RTI -Right To Insane        

Chennai, February 6: Every citizen in India is bestowed with the right to question any government department under the Right To Information act, 2005. But that doesn’t mean all the departments would react promptly and provide answers to such petitioners.

For instance, the experience of Mr K.Neelamegam of T Nagar, who filed a RTI petition with the State Human Rights Commission (SHRC), shows how difficult it is get RTI answers and how the process could drain both the money and the spirit of the petitioner.

Social activist Neelamegam filed his RTI petition with the SHRC in March 2013 listing five questions on the functions and publications of reports by the commission. He had sought to know how many days the commission took to respond to a public complaint. “The reply was disgusting. I was told that SHRC would not be able to provide answers to speculations. I merely wanted to know the number of days SHRC takes to clear cases and I can’t understand how that could be termed as speculative question,” Neelamegam told DC.

Worse still, when he asked for publications by the SHRC on human rights law, he was told that he could find those books in bookshops. “In the first reply I was told that the SHRC did not publish any books on human rights law.
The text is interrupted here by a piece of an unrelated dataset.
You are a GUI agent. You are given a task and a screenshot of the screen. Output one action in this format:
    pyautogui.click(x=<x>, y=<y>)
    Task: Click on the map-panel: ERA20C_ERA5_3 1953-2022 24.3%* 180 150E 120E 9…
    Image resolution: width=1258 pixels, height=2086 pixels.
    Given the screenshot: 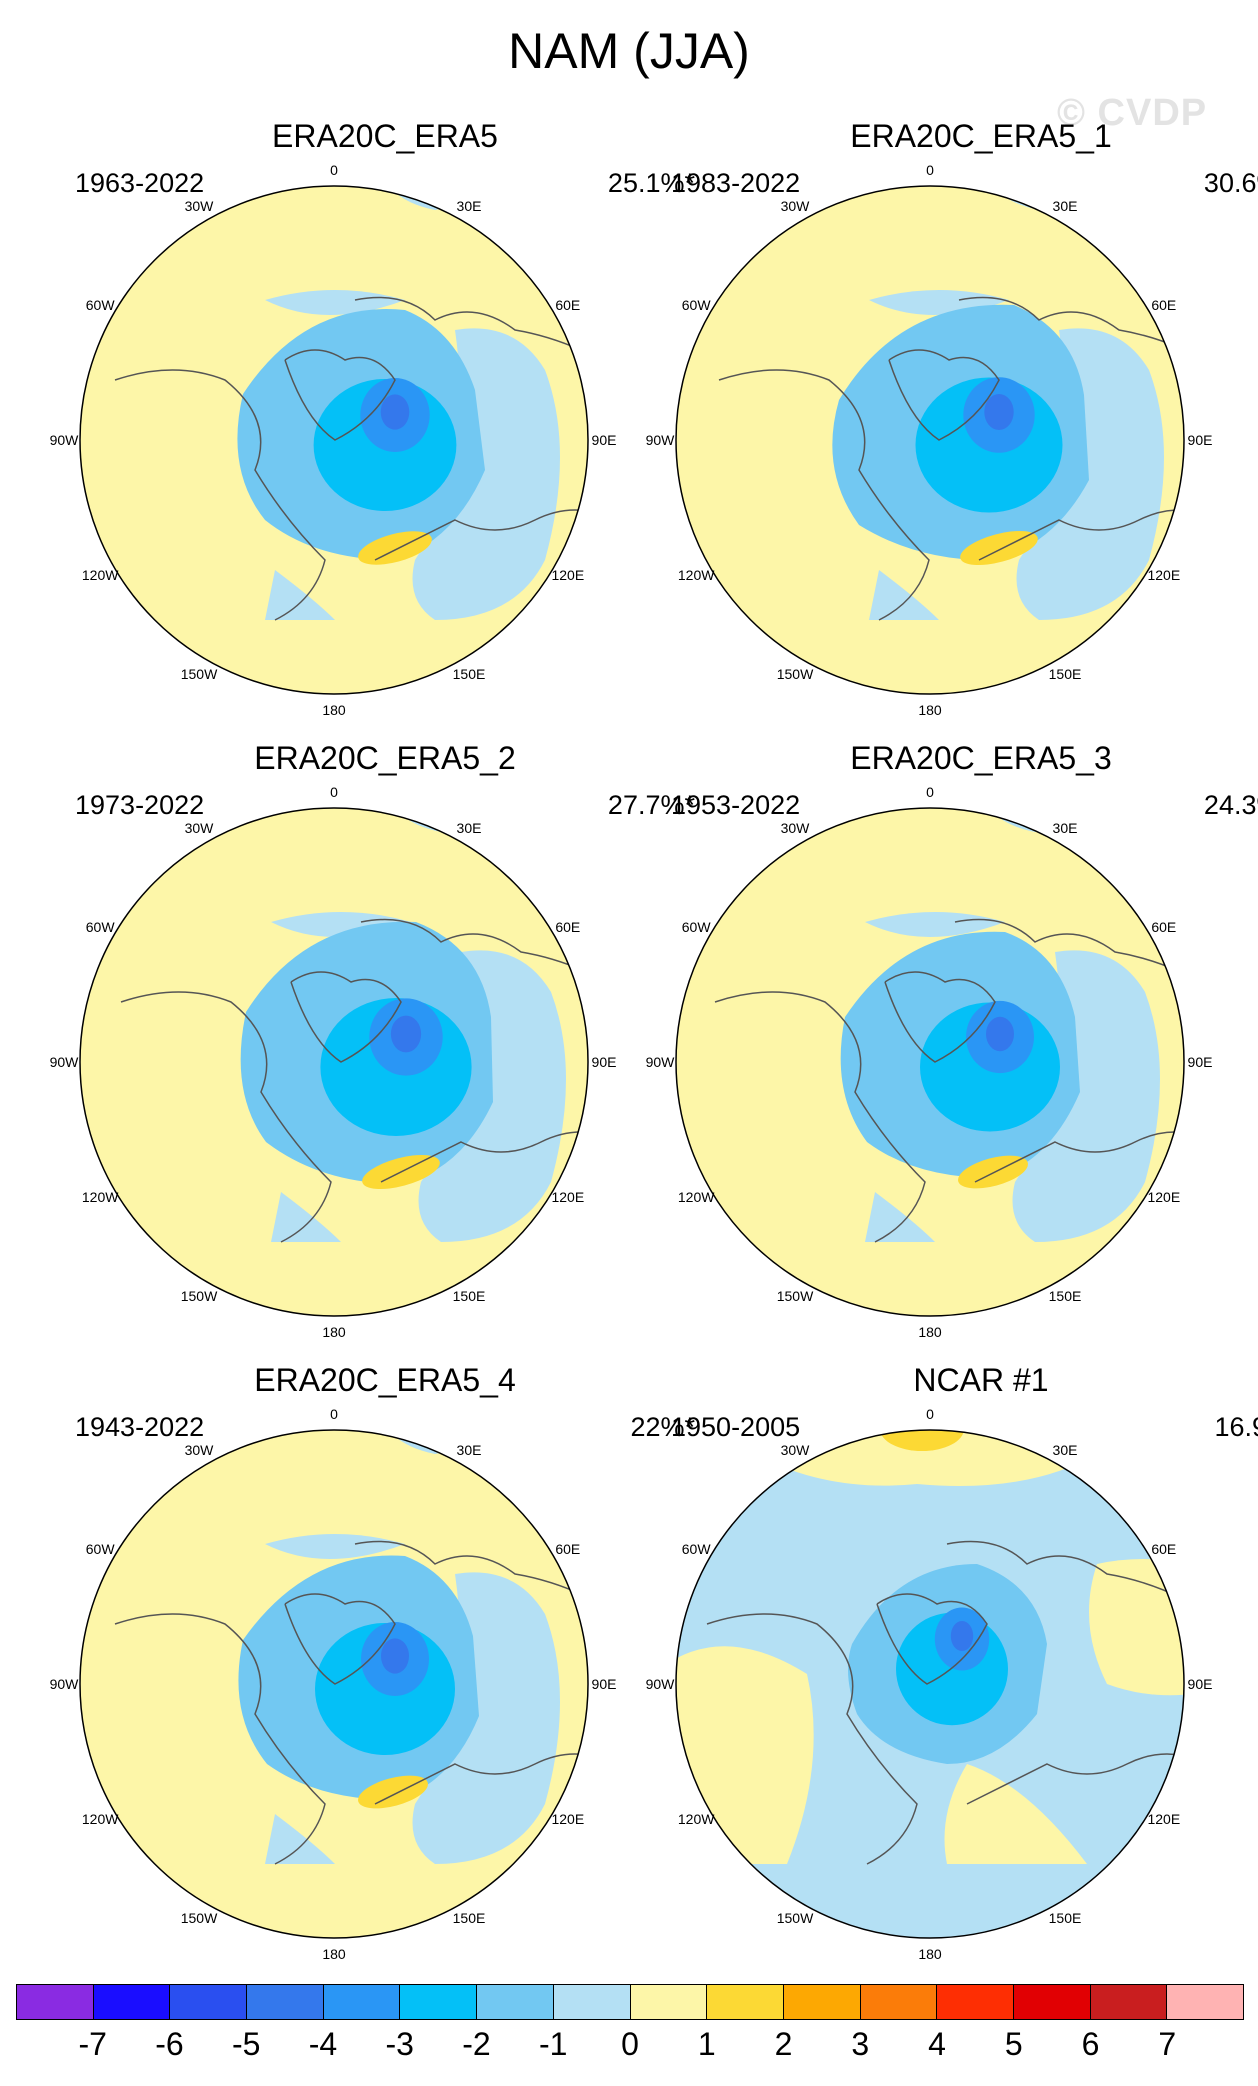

When I mentioned that I would file an appeal with the State Information Commission (SIC) to get correct answers, the second reply landed; it said I could get those books in a bookshop. That’s not a proper answer for a RTI query,” said Neelamegam.

Unhappy with such responses, Neelamegam filed an appeal with the SIC but its hearing held in Chennai on Thursday was even more disturbing. “During the hearing, a SHRC official said the information I had sought would run to 3,000 pages and I would have to pay Rs.6,000 to get that. I have no clue why I was forced to wait for this answer for almost an year,” he said.